Balkinization  

Wednesday, December 27, 2023

The Sordid Backstory of Griffin's Case

Gerard N. Magliocca

One issue in the upcoming appeal of the Colorado decision on Section Three is whether the Supreme Court should follow Chief Justice Chase's circuit opinion in Griffin's Case. I offered an internal and external critique of Griffin's Case in my law review article. Baude and Paulsen provide a more detailed takedown in their paper. Here I want to reveal another troubling dimension of the case, which involves facts that were not described by the Chief Justice. What occurred, though, was widely discussed in the newspapers at the time, as well as in subsequent books on Reconstruction in Virginia.

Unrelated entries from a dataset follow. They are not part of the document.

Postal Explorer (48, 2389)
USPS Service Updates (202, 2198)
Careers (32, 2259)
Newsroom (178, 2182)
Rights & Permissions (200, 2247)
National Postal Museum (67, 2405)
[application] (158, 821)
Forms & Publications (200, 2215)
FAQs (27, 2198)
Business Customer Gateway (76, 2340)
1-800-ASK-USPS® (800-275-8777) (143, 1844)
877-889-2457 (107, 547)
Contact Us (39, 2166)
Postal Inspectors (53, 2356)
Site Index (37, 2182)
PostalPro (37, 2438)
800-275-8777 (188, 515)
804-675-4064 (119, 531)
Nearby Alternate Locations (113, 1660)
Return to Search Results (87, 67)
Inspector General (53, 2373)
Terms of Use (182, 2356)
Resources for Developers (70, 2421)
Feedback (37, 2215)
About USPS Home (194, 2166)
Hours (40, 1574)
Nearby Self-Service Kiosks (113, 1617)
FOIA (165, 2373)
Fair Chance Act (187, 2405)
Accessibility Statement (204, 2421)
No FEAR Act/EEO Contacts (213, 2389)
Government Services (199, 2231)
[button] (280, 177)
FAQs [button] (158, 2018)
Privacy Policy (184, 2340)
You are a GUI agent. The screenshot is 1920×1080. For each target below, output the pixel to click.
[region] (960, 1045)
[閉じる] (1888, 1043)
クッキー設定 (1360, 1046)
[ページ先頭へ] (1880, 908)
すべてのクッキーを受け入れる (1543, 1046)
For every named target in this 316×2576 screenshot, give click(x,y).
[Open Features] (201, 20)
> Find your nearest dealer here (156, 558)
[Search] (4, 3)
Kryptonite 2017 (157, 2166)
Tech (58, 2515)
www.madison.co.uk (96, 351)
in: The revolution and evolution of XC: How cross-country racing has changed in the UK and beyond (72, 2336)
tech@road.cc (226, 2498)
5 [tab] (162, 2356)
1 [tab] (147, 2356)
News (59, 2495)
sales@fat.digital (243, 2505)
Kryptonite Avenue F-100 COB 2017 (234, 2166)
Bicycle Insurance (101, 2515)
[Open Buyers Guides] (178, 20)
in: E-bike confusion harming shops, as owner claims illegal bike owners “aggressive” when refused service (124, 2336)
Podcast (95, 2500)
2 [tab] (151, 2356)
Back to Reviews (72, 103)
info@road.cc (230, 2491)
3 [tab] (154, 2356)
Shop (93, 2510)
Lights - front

Ceasar Griffin was a Black man who refused to step aside for a white woman who was walking down the street. The woman's son, outraged by this "insult," got a switch and went after Griffin to beat him. But Griffin was armed with a pistol and shot his attacker (though not fatally). A crowd then tried to lynch Griffin, but he was saved in the nick of time, put on trial, and convicted. (His assailant was not charged.) Many saw this case as an injustice, which helps explain why Griffin was pardoned right after the Chief Justice issued his decision denying habeas corpus relief.

It would be a shame if a case with this fact pattern was embraced by the Supreme Court as foundational for interpreting Section Three of the Fourteenth Amendment narrowly.